TASK BRIEF:
Pick out every line in the records that contains the string "label" and copy each one.

Collected data:
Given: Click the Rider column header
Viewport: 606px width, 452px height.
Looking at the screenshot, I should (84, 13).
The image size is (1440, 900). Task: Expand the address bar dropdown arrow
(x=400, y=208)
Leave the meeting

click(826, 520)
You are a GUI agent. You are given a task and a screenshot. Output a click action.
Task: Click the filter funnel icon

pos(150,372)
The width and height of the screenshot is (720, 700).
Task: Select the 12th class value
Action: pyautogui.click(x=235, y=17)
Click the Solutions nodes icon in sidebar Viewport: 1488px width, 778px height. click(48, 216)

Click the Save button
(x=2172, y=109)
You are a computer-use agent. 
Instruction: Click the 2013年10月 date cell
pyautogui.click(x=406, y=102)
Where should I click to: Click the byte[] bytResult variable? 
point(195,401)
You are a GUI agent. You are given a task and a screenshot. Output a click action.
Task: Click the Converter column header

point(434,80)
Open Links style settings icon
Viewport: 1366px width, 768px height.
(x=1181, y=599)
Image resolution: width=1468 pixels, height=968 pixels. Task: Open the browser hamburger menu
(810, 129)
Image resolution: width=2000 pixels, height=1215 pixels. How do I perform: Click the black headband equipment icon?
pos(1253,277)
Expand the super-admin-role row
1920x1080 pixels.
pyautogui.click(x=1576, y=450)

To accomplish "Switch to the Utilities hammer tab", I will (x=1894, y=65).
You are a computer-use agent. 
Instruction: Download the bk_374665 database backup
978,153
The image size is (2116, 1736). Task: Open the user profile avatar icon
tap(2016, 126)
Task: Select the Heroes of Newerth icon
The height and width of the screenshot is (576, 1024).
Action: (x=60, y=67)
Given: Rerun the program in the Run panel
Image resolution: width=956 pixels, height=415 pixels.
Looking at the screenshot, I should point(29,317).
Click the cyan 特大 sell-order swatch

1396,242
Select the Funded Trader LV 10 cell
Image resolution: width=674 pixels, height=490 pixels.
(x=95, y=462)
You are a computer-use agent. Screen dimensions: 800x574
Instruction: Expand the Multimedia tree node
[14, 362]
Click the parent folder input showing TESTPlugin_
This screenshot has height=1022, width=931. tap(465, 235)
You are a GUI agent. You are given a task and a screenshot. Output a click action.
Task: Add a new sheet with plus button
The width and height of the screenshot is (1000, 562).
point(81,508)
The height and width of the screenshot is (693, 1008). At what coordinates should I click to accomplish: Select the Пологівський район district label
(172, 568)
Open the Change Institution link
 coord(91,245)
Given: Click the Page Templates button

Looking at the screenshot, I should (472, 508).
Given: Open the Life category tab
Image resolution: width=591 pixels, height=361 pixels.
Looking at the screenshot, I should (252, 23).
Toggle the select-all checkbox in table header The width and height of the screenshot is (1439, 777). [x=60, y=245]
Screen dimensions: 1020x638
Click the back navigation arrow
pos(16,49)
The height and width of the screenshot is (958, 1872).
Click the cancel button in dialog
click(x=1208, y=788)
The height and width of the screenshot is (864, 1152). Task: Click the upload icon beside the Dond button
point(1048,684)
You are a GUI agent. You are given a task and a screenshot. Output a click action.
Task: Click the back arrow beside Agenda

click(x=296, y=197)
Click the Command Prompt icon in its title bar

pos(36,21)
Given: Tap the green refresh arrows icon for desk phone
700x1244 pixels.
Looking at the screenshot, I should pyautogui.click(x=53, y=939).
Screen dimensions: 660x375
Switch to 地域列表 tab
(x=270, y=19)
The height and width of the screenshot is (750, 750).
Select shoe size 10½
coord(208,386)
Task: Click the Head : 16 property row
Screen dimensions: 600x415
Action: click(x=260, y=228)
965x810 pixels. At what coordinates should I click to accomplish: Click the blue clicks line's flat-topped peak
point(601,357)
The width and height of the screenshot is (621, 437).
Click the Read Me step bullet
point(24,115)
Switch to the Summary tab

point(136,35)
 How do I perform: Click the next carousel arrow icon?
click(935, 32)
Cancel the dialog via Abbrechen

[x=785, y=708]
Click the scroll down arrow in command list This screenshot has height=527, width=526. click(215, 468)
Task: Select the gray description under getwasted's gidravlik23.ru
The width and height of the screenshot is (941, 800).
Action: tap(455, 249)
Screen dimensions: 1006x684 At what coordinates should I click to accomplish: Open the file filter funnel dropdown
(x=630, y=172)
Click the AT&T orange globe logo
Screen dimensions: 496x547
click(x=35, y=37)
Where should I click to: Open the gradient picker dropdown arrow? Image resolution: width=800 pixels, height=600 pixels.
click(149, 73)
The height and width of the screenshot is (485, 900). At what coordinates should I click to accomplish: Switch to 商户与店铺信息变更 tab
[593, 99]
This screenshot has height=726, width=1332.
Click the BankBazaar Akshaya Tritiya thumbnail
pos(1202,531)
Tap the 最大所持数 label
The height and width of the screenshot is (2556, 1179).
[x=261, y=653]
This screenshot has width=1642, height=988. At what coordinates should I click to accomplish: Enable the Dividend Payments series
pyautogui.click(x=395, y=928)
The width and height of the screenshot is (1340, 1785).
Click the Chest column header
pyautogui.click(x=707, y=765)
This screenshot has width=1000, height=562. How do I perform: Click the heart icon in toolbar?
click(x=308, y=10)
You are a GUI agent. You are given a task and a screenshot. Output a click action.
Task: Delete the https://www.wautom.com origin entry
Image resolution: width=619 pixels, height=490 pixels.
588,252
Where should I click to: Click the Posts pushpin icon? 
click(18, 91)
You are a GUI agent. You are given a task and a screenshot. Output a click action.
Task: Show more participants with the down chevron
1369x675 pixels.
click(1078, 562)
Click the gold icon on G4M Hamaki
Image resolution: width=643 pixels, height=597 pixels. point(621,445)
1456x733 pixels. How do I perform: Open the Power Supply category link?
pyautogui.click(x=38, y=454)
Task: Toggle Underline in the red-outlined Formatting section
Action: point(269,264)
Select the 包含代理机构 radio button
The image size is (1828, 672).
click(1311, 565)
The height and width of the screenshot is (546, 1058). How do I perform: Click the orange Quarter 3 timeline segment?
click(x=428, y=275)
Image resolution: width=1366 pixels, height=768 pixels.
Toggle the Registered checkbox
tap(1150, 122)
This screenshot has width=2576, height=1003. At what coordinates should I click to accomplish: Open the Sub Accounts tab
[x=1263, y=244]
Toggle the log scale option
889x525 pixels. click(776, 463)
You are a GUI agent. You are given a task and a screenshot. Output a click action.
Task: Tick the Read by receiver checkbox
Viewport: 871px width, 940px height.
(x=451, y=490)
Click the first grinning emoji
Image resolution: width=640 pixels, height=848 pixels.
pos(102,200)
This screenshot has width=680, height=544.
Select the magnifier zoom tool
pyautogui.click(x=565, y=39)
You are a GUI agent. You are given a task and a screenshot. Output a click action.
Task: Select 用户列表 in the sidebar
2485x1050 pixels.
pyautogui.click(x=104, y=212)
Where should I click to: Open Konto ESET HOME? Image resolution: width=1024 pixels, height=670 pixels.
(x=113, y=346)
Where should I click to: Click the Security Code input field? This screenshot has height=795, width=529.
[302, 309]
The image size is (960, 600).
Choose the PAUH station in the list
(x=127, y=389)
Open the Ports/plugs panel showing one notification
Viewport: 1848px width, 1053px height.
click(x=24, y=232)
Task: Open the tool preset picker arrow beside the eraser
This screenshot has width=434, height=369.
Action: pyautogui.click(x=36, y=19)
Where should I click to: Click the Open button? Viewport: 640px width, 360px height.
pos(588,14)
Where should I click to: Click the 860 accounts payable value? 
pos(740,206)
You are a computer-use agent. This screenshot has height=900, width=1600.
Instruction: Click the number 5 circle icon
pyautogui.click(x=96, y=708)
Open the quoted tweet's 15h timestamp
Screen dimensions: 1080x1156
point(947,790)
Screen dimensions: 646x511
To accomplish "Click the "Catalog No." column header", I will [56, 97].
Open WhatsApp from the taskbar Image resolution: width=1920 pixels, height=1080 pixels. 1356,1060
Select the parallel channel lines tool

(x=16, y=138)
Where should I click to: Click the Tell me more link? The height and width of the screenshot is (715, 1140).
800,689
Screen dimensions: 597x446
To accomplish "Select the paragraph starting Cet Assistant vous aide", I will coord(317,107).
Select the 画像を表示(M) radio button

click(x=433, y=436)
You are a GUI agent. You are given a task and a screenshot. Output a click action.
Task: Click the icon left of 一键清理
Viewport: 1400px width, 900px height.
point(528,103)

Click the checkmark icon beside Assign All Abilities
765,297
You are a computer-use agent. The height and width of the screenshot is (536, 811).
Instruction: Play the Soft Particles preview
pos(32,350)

WRITTEN RESPONSE:
The height and width of the screenshot is (693, 1008). At what coordinates should I click to accomplish: Select the Пологівський район district label
Tap the 最大所持数 label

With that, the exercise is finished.